I’ve fan-person’d many, many midcentury car illustrations here over the years, and I don’t intend to stop anytime soon, despite what a series of increasingly strident and vulgar letters sent to us from the American Egg Board demand. This particular one is worth any number of threats from the egg goons, because the illustration shown above there is so strange and clever and unexpected that I had to share it with you. Can you tell what that illustration represents?
It’s very highly stylized and abstracted, of course, but it represents something very specific. It’s also interesting in how it, in its very simplified and geometric form, conveys not just forms but time as well. Also interesting is that the style of this illustration is just one of many in this brochure, and is not even the most used style in the brochure, which is a British Ford brochure from 1960, for the Consul, Zephyr, and Zodiac. Is it a wave?
Know what it’s showing? Here’s the full cover, which should reveal the truth:

It’s a convertible top! Seen in profile, highly stylized, and shown in three states over time: blue for fully closed, gray for the halfway folded point, and orange for the fully folded position.
I really love how this was done; at first glance, it just reads like an interesting design choice, something unspecific, but it is, of course, the opposite. Somewhat strangely, there’s only one other illustration in this brochure rendered in anything close to the cover:

A piston and connecting rod! Ford offered four and six of these in these cars, depending on how much of a big shot you were. The rest of the illustrations are handled in much more conventional and naturalistic styles, like the careful illustration of the engine choices:

Lovely illustrations, too, of course. This same style was used for renderings of the cars themselves:

…but there were more variations as well. Some combined this careful, naturalistically-rendered style with a simple linear sketch-style:

That’s fun, everyone hanging out in Sketchy Illustration Outdoor Funland, with skiing and sailing and probably a nice buffet and/or swing club.

There’s a slightly looser style used as well, as you can see in these people happily crammed into the back seat.

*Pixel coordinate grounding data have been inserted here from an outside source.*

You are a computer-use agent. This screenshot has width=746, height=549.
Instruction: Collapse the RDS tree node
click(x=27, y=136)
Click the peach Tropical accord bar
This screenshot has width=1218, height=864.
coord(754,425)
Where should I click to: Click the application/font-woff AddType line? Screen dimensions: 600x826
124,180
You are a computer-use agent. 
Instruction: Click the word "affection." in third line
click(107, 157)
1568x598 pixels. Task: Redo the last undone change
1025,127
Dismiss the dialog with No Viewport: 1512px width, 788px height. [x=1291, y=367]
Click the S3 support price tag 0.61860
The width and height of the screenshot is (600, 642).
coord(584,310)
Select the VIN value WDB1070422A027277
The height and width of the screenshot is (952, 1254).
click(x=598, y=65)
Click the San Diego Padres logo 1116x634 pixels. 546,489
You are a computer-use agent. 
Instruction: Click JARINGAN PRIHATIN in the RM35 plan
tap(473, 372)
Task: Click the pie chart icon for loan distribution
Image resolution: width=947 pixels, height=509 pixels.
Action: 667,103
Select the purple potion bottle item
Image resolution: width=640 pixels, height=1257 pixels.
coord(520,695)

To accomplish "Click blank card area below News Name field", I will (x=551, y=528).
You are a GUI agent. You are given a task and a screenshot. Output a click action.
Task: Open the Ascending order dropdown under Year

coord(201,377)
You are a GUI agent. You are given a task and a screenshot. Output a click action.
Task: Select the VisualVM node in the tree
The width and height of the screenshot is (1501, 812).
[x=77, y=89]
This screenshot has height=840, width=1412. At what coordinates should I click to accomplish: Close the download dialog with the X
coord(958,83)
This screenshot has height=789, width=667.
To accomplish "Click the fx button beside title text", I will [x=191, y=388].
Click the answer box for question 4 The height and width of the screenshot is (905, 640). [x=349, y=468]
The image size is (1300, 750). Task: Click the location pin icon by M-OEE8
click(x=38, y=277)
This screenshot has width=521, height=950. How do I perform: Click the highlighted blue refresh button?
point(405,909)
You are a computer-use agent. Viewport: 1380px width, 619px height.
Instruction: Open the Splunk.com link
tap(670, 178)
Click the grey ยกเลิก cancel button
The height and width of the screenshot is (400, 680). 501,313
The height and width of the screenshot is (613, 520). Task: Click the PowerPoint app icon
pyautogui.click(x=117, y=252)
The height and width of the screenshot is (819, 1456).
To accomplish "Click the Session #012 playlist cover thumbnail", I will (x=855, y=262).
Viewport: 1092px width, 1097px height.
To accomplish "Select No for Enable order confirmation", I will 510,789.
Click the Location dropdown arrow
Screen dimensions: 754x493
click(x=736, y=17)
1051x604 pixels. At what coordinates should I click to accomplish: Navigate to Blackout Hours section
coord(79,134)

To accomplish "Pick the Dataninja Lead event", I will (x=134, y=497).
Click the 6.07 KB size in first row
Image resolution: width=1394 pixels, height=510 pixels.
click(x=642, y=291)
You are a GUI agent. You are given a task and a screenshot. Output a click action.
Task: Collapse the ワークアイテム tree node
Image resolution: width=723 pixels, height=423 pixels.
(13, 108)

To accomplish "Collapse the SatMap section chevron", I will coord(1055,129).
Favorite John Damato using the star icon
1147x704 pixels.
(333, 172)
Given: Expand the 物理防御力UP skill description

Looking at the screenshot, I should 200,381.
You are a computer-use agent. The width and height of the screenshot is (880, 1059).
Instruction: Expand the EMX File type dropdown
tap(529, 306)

Compare this to how tightly the car itself is rendered:

Fantastic work on those light hotspots! I like these little British Fords, they have a sort of charming dowdiness, especially when compared to their American counterparts.

Finally, we have two other illustration styles here: the upper suspension diagram combines a careful, tight style with a coarse brushed colored background, while that crankshaft has a very different duotone, almost block-print or single-color silkscreen sort of approach.
That cover, though. It’s so good an unexpected!






These remind me of some of the charts/graphs seen in Tufte’s “Visual Display of Quantitive Information” even though the states of toplessness aren’t really a chart/graph of course https://www.edwardtufte.com/book/the-visual-display-of-quantitative-information specifically this famous one https://www.theinformationlab.co.uk/wp-content/uploads/2016/02/Visual-Display.png or https://youtu.be/sYLQNpU5FiQ if you prefer a sub-1-minute video.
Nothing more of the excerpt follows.